Most Want to Keep Confederate Statues


Amidst all the controversy over Confederate symbols nationwide comes evidence that most Americans want to keep them. A new NPR/PBS/Marist poll reveals 62 percent of respondents believe Confederate statues "should remain as a historical symbol." The survey shows 82 percent of Republicans, 61 percent of Independents, and 44 percent of Democrats agreed with keeping the statues. Even African-Americans supported keeping the statues, 44 percent to 40 percent.

The statue controversy has arrived in Houston with a weekend rally pushing for the removal of the "Spirit of the Confederacy" monument which has stood in Sam Houston Park for 109 years. Organizers of the rally claim the monument is a reminder of slavery and abuse of black people, but supporters believe it has a deeper meaning. "Congress has decided that all Confederate veterans are United States veterans entitled to all of the privileges and respect due any American veteran, and so that monument in Houston is an American veterans monument," says Marshall Davis with the Sons of Confederate Veterans.

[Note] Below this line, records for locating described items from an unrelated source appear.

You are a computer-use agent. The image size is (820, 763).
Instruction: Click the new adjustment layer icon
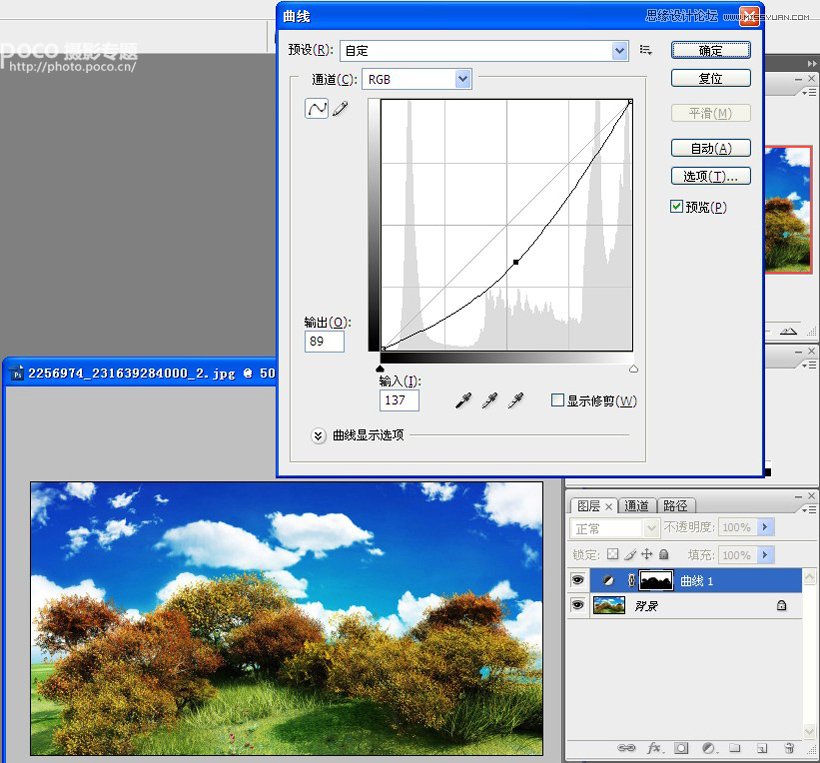click(708, 748)
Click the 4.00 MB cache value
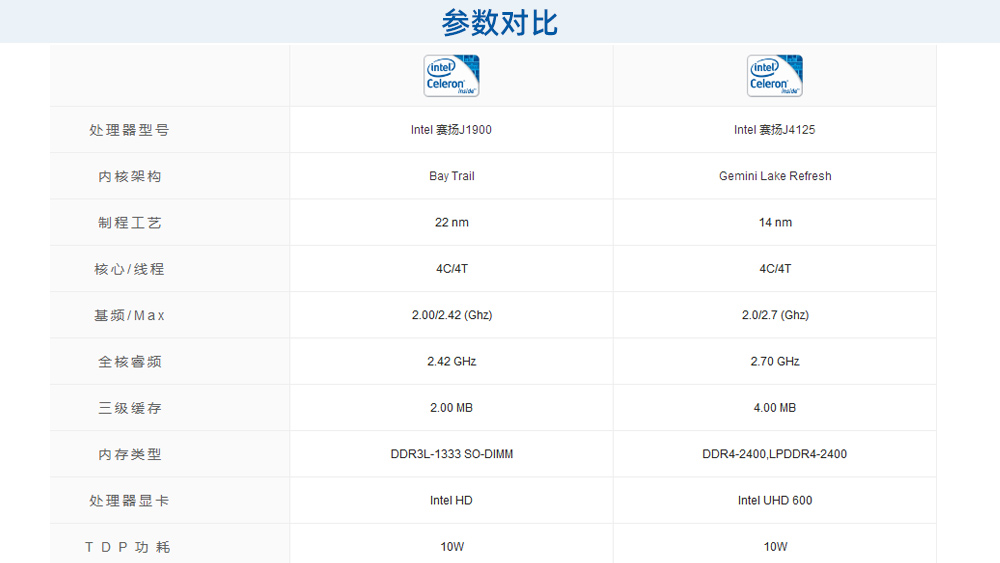Image resolution: width=1000 pixels, height=563 pixels. [x=775, y=408]
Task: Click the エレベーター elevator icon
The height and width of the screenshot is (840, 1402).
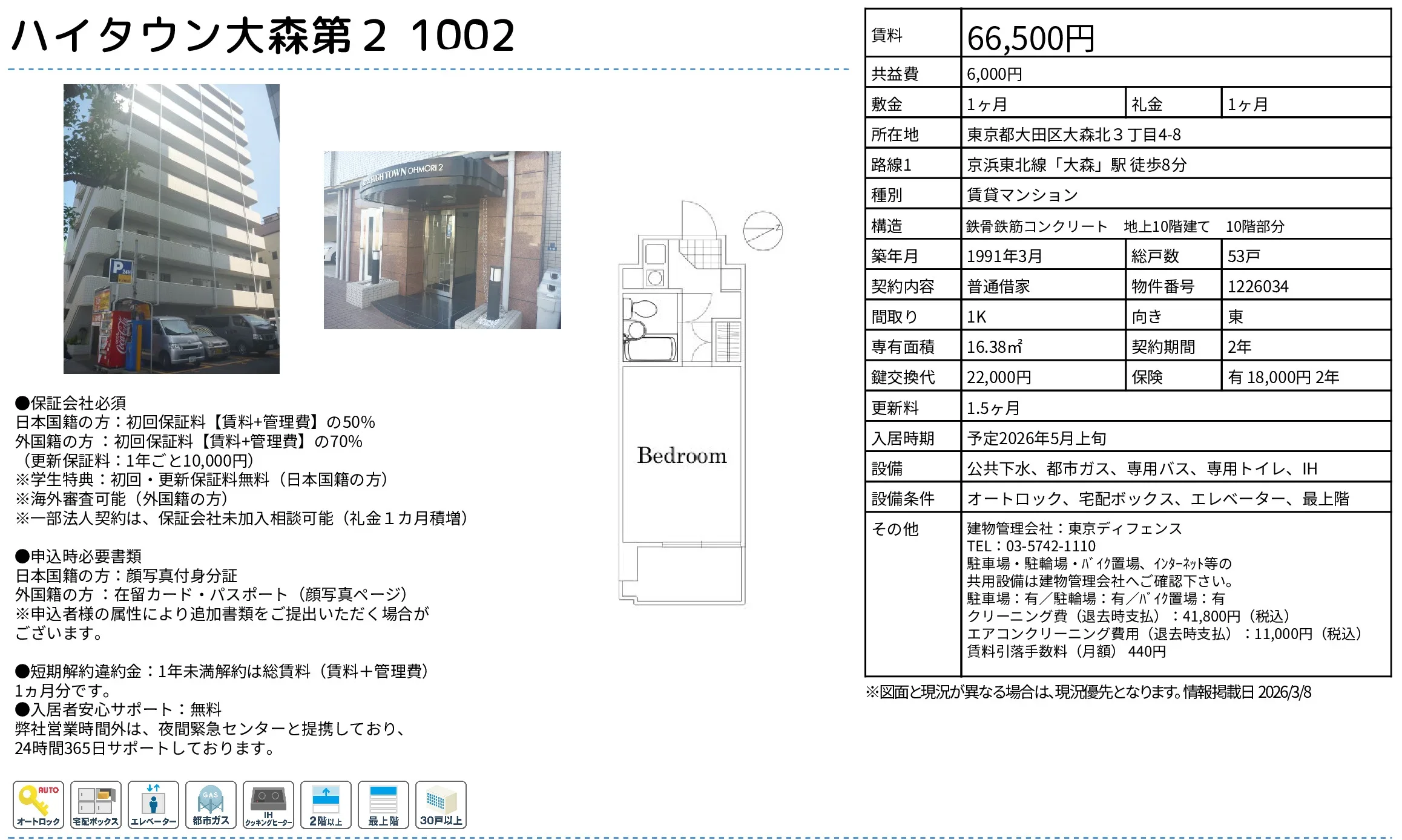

Davis is also upset that his organization is getting confused with those like the KKK and white nationalists. "Our mission is to protect the true history of the South, and we are very disappointed that other groups with different agendas are hiding behind our monuments," he says.

 The poll found almost universal disapproval of the KKK, with more than 90 percent of all political affiliations against the group.